On Friday, October 9, we left our slip and pulled into the boat lift. Chris from sv Wind Dancer came on board to help us with the lines to hold the boat in position while George swam around the boat making sure that the lifting straps were in place. Moe is the travel lift operator and did a great job lifting the boat from the water.
The boat was moved to the wash down pad where George used a power washer to clean the bottom and propeller. We were very pleased that there was very little growth on the bottom and no growth at all on the propeller. We had “Prop Speed” applied to the propeller in New Zealand, and it was well worth the price because Steve did not have to clean it once.

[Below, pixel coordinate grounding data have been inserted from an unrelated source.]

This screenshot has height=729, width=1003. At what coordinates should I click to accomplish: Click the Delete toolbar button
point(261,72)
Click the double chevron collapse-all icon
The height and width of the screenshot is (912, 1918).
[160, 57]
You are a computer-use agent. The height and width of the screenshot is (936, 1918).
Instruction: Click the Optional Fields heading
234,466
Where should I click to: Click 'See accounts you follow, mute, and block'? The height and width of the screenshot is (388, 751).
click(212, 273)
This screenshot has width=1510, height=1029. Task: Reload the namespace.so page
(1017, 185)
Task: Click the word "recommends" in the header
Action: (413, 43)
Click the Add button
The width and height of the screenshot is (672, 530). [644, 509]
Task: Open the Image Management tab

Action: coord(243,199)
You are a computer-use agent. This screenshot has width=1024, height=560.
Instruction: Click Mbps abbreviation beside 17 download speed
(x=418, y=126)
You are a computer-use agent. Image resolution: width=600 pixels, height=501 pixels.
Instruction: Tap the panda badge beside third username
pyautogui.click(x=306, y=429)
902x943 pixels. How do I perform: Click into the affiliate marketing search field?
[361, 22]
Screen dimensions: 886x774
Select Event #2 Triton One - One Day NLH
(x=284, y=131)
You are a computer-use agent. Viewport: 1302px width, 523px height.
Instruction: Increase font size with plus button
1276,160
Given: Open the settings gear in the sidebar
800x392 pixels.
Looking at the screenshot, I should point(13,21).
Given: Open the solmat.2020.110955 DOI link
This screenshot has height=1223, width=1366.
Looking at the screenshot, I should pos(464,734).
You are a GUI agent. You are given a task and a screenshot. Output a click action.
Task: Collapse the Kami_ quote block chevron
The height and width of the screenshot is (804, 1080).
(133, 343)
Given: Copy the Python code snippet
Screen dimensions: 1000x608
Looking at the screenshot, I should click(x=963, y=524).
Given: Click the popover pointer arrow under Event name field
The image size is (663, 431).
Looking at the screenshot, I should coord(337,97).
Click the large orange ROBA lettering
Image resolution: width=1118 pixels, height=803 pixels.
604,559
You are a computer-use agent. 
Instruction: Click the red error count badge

The next step was to place the boat into the pit that was dug in the ground. After making sure that the hole would accommodate our keel and rudder, Moe carefully lowered the boat while George guided him. When she was sitting correctly, George placed stacked tires around the hull in order to hold her in place. When she was secure in the pit, George released the lifting straps, and Moe pulled the travel lift away from the boat.
I cannot list all the work that is involved in leaving the boat on the hard during cyclone season. It takes a lot of work to get the boat prepared, and that is why many cruisers never leave their boats for any length of time. Our effort was complicated by two days of heavy rain that soaked everything, and storing wet items below is just asking for mold problems.